@jgweed,
jgweed;131826 wrote:
I might also suggest that even though we may be mislead by appearances (or perhaps perceptions), we are able to "correct" these mistakes without any reference to anything other than appearances.
One possible description of appearances could be a blithering mental chaos as is perhaps the way a house fly or some other instinctual blind and dumb animal experiences the world. The immediate impressions of nature blinded mankind for tens of thousands of years and he gave mystical interpretations to his immediate sense impressions and this is said to have held him down and kept him as more of an instinctual dumb animal himself.
To construct a correct view of reality, as is done in a courtroom for example, one needs to apply reason to a vast array of eye witnesses in hopes to discover what really took place. What it is that we are analysing in this case is not straightforward appearances but rather, accounts of appearances and other accounts which are all then turned into data and then interpreted. It seems there must be a reasonabale seperation between the immediate impressions on our senses, which yield no direct knowledge
per se, and a more meaningful account of things.

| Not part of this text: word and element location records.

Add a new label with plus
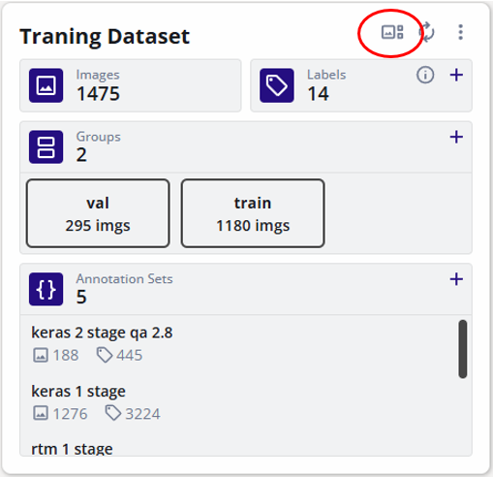 click(x=456, y=76)
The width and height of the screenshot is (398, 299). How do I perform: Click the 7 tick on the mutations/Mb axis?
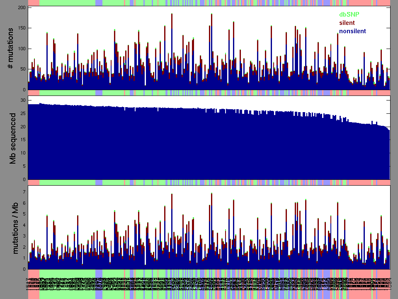coord(24,192)
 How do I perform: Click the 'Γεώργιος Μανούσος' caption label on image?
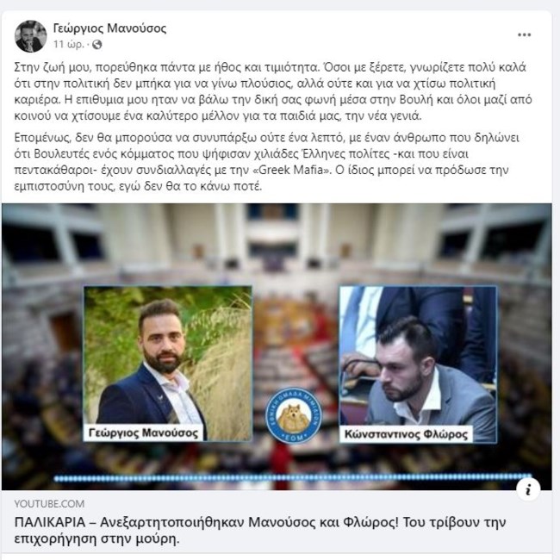click(x=143, y=432)
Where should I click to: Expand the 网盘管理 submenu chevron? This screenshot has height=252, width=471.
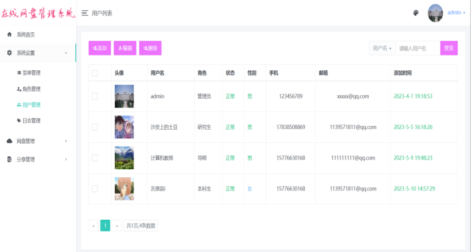66,141
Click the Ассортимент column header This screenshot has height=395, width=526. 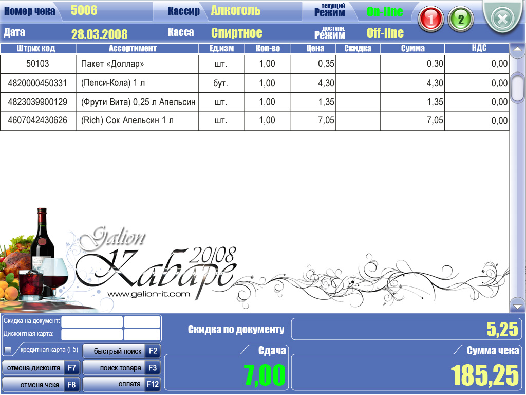133,49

It was Descartes who famously argued that when we examine matter (which is the source of truth according to him) we use our reason and not our senses because the senses deceive us.
Of course one could argue that in Descartes wax argument it is the senses alone that account for our veridical knowledge of its primary quality of 'extension', i.e. extended substance. Which of course could imply that extension is also deceptive and does not exist in itself but only in the senses of the observer. That extension too is just appearance. And that is Berkeley's idealistic rejoinder.
Philosophers have never proved the non-existence of the thing-in-itself, they have only said that such a subject is not worth discussion. And that is a prejudice not a philosophical argument.